# Harderst part of making a fursuit?



## Dracofangxxx (Sep 12, 2011)

Hey all! I'm preparing to start making my first fursuit, and I was wondering what the overall hardest part is? Is it the making of the head base? The furring? Sewing the body?

I'm rather curious because I want to practice the harder parts before I make a fullsuit- I'm already set to practice making resin cast eyes and foaming the heads, but I don't want to immediately waste fabric on things I'm pretty sure won't look too good 

Any basic help or things to expect (and avoid!) would be lovely! Thank you <3


----------



## Deo (Sep 12, 2011)

Dracofangxxx said:


> Hey all! I'm preparing to start making my first fursuit, and I was wondering what the overall hardest part is? Is it the making of the head base? The furring? Sewing the body?
> 
> I'm rather curious because I want to practice the harder parts before I make a fullsuit- I'm already set to practice making resin cast eyes and foaming the heads, but I don't want to immediately waste fabric on things I'm pretty sure won't look too good


Getting the eyes right. They have to be set just right (no matter what type of eye you are using) so that they don't look derpy or manic. Eyelids, angles, understructure that holds the eye like a socket... yeah. I hate doing eyes.

Um, you don't want to waste fabric but you're ok with wasting latex/silicone for mold making and resin? Those are far more expensive. Just get a balaclava and build a foam head. I don't get why beginners want to leap into resin head making without learning the basics first.


----------



## Fay V (Sep 12, 2011)

Making the head, especially the eyes like Deo said. 
A lot is forgiveable with the rest of the suit, but the head has all the personality and expression. Human beings put a lot into faces, particularly eyes. Tiny details can take a head from nice and friendly, to disconcerting.


----------



## Dracofangxxx (Sep 12, 2011)

> but you're ok with wasting latex/silicone for mold making and resin?

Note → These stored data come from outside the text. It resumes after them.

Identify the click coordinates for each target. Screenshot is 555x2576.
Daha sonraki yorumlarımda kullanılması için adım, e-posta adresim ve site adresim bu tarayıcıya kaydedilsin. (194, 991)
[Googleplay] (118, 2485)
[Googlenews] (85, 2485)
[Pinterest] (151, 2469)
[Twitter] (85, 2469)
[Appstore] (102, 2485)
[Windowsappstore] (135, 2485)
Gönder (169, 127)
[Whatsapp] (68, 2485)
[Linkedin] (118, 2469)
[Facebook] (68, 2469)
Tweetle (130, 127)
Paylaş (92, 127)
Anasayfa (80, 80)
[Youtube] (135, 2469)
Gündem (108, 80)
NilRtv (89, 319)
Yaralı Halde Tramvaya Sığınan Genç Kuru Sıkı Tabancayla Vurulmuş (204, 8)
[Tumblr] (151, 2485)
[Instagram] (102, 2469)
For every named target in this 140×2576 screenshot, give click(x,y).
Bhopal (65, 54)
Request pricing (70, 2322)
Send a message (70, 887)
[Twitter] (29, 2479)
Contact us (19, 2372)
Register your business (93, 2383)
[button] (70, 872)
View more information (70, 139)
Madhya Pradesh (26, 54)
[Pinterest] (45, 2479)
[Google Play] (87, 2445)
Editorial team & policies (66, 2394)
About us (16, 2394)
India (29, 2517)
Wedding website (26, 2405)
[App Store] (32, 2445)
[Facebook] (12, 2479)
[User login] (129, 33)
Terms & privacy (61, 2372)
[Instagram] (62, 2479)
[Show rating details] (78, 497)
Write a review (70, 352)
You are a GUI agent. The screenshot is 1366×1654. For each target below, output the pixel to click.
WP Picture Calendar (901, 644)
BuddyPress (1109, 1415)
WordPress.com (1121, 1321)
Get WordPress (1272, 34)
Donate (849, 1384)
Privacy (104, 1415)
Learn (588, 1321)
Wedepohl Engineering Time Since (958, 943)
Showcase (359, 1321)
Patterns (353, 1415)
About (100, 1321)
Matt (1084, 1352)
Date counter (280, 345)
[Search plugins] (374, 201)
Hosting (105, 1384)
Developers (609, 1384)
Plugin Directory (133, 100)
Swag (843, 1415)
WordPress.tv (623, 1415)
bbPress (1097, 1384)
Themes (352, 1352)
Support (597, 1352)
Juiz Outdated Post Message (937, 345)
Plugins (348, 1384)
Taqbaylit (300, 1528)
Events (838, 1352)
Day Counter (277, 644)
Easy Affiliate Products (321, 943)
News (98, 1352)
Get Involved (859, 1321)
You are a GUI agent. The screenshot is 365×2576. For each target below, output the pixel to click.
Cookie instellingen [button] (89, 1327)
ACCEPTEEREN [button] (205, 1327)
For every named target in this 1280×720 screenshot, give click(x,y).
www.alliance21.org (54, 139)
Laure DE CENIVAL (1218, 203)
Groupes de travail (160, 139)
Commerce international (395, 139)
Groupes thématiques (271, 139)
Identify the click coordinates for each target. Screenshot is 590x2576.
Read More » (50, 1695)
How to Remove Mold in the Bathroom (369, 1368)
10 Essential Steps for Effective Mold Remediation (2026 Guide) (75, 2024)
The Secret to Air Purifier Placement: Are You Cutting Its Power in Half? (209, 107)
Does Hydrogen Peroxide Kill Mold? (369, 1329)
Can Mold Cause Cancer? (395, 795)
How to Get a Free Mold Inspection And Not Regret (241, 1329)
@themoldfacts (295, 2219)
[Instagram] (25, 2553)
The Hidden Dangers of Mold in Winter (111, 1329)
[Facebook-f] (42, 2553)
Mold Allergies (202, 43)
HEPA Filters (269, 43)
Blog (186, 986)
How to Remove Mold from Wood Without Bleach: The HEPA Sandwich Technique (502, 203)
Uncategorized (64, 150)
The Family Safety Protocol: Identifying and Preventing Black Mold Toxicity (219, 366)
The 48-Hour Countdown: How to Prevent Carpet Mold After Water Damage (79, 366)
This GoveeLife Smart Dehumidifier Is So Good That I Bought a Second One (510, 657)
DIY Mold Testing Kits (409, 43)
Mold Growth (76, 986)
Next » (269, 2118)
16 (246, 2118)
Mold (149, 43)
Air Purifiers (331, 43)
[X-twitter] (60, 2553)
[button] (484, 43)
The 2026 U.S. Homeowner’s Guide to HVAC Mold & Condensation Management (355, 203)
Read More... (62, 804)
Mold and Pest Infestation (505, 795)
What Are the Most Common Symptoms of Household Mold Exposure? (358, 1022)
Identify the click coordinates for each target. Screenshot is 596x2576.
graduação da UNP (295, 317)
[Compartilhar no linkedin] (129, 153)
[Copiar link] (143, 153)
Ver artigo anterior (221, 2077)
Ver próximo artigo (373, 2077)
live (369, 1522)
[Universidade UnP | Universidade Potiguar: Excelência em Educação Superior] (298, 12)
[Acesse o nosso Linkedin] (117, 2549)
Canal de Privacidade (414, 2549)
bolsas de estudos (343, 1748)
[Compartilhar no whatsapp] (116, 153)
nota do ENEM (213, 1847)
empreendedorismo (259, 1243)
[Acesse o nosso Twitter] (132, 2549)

Aha, I think I worded it weird :] I'm not practicing resin masks, just the eyes. Sorry! but thank you for the helpful advice, I really appreciate it :]


----------



## Dracofangxxx (Sep 12, 2011)

Thank you for the help, as well! I understand what you mean, with the personality/expression. I will definitely remember that when I get working :] I highly appreciate the help! <3


----------



## Deo (Sep 12, 2011)

Dracofangxxx said:


> Aha, I think I worded it weird :] I'm not practicing resin masks, just the eyes. Sorry! but thank you for the helpful advice, I really appreciate it :]


Silicone is expensive. It would be chaper for you to just by resin eyes from someone like Flurrycat on FA or acrylic half domes. And a lot less of a hassle with curing, hardening, mixing, sculpting+burnishing+sanding, casting, etc.


----------



## Sar (Sep 15, 2011)

I would say its between the hand-paws, feet, head shape or eyes (especially the 'follow me' eyes.)
Tails are the easiest IMO.


----------



## Steel the Wolf (Sep 23, 2011)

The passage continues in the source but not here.